The problem: Read the listing below and copy out each line where the word "accomplish" occurs.

Records supplied:

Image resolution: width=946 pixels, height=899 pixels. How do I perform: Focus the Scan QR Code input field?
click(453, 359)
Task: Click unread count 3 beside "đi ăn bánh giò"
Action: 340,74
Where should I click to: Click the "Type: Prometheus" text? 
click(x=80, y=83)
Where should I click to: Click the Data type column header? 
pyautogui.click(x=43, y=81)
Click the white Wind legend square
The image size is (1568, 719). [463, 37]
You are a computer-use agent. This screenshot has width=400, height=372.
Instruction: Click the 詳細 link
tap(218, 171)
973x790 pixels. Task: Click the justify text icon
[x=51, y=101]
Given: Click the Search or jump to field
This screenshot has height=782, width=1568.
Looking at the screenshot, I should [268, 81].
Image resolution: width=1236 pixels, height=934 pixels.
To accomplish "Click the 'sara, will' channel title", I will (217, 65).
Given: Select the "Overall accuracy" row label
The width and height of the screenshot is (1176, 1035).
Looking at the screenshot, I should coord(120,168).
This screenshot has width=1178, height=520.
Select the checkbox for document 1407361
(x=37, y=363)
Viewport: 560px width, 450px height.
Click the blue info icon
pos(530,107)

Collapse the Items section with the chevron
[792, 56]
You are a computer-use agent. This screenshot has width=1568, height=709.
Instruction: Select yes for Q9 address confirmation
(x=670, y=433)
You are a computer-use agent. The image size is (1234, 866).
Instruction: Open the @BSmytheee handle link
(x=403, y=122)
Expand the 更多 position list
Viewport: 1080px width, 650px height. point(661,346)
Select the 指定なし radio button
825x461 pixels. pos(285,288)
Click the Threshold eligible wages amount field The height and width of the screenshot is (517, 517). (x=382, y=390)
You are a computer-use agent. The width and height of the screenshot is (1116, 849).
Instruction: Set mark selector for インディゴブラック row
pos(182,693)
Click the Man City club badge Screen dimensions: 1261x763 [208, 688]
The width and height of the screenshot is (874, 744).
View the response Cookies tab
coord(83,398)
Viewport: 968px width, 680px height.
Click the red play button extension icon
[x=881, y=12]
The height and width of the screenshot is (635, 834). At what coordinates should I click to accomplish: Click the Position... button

Answer space:
To accomplish "Click the 'sara, will' channel title", I will (217, 65).
The height and width of the screenshot is (635, 834). At what coordinates should I click to accomplish: Click the Position... button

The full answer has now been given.